**Task brief**
Work out how many lines of the records contain "agent". Answer with the number and nothing else.

(Dataset items)

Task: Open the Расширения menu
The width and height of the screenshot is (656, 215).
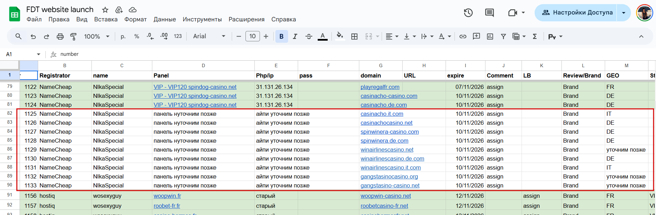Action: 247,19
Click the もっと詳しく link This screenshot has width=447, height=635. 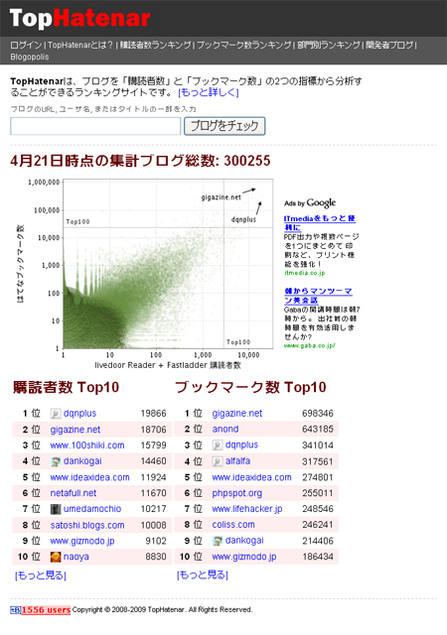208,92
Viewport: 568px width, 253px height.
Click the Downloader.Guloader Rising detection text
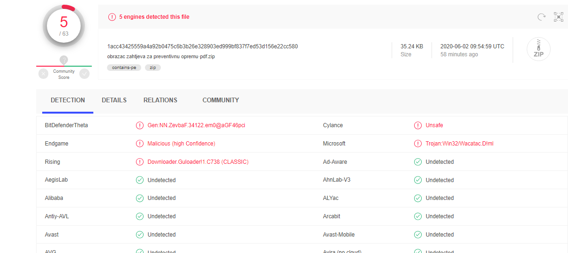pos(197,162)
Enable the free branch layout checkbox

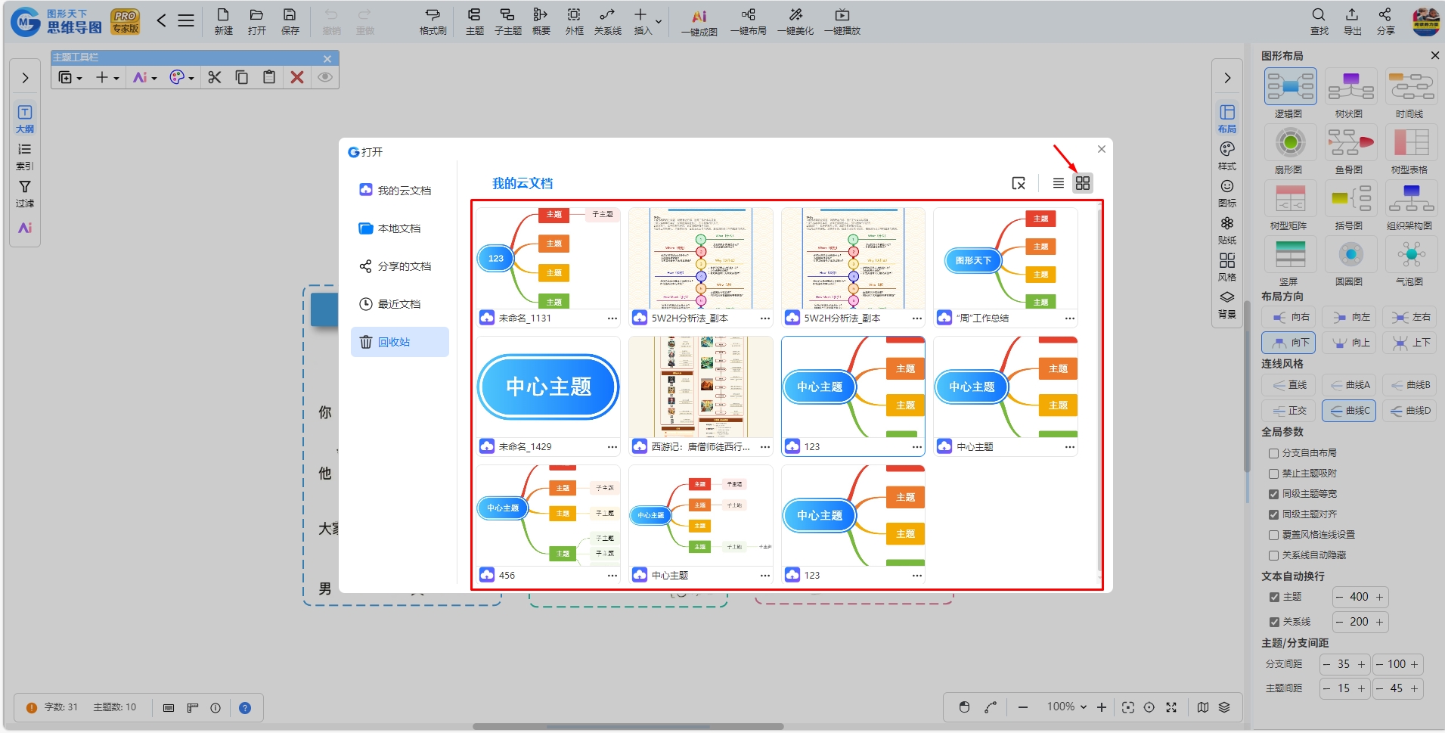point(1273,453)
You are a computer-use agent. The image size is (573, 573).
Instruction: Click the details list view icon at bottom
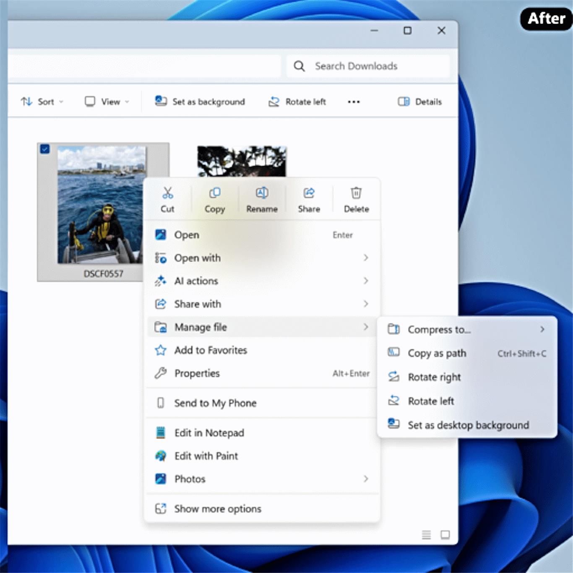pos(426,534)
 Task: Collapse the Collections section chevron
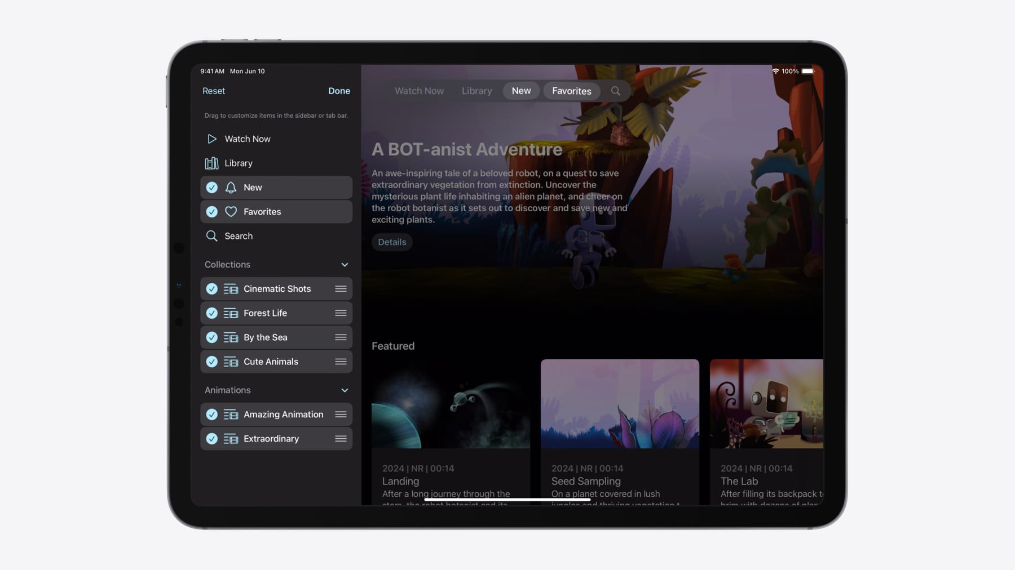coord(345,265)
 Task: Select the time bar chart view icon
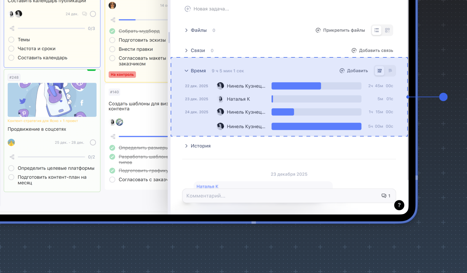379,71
==
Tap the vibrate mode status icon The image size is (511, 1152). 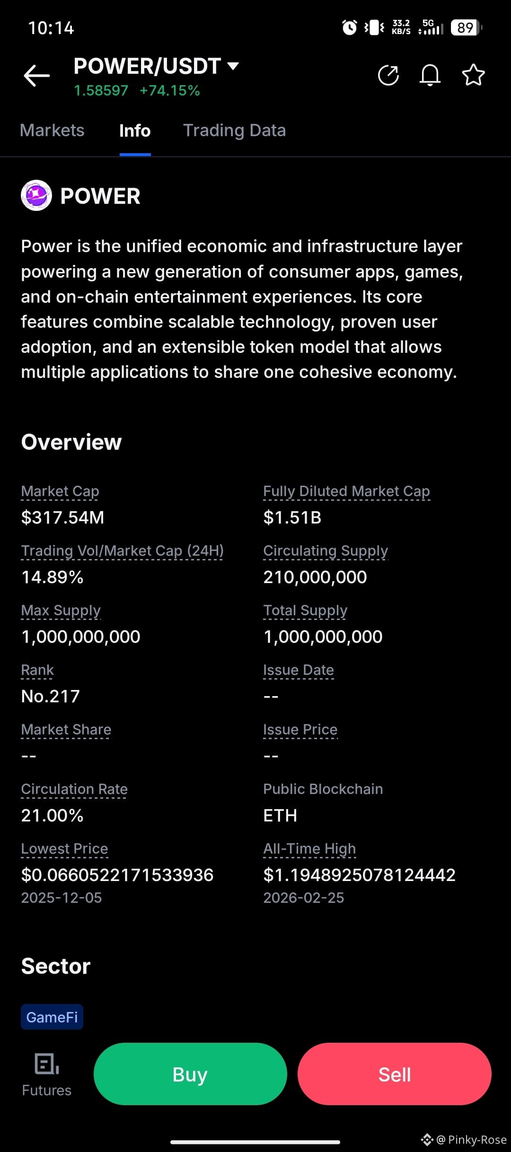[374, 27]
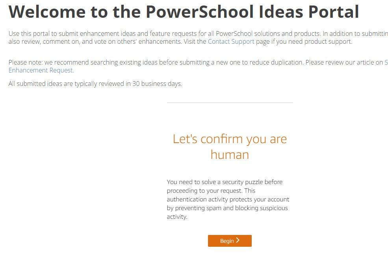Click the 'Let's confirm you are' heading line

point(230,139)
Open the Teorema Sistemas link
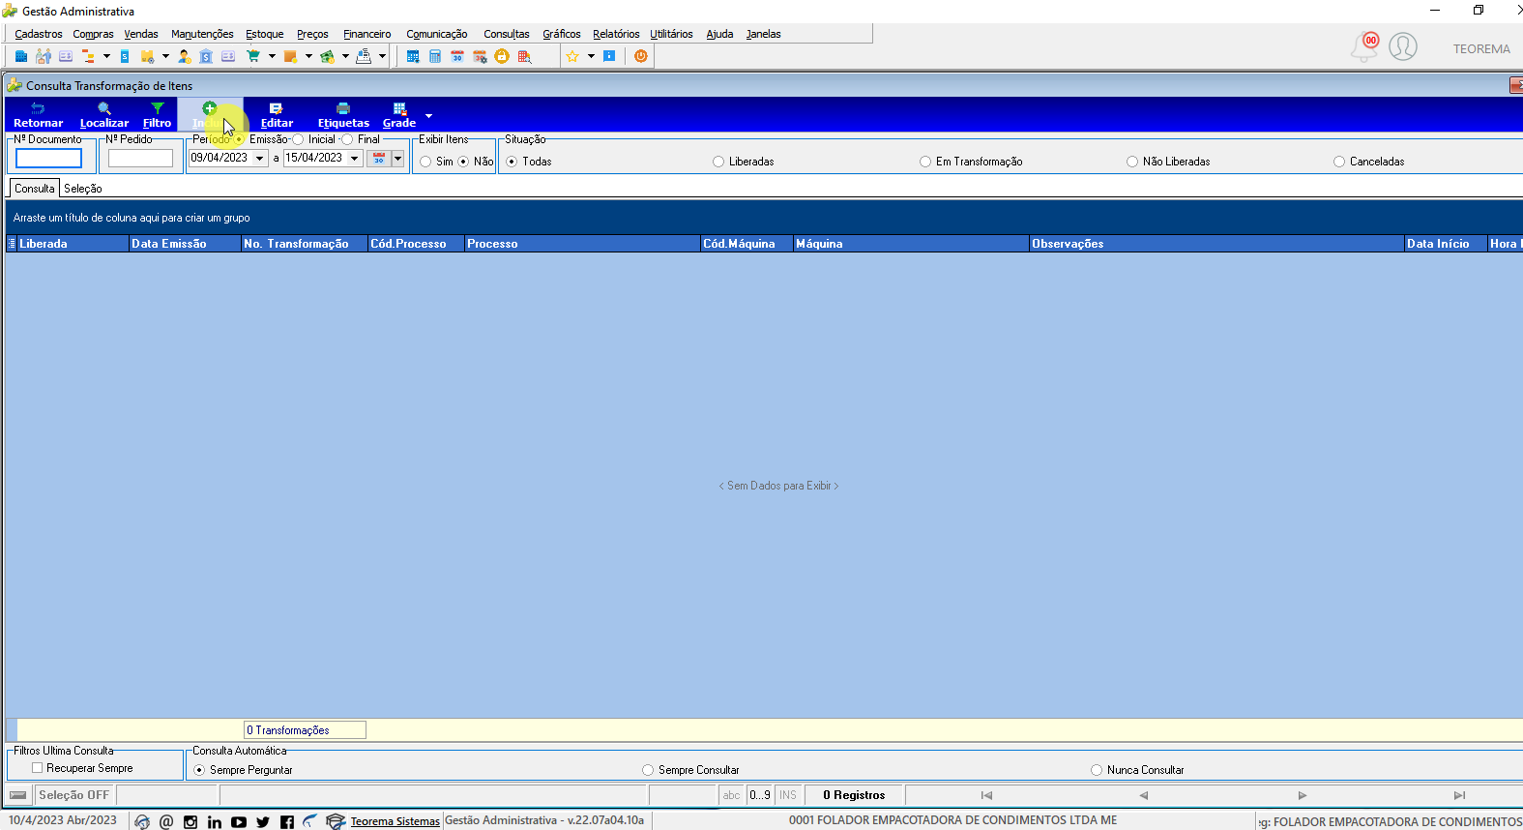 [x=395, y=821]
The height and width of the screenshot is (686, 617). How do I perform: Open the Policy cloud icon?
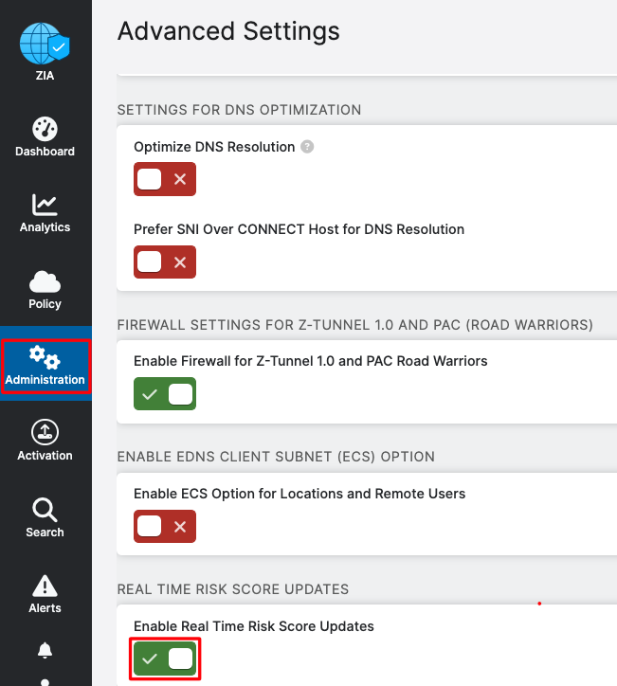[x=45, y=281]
---
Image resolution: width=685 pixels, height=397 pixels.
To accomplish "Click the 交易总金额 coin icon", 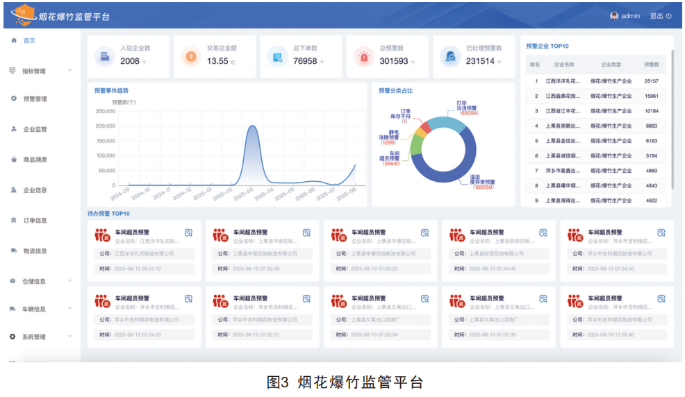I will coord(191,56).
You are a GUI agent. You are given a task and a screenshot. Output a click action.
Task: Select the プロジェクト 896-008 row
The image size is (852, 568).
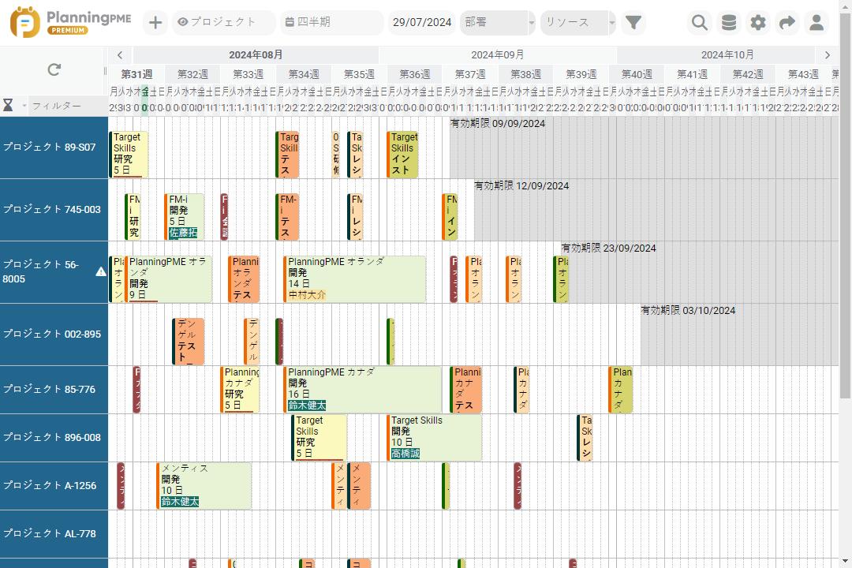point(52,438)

**Expected answer**
2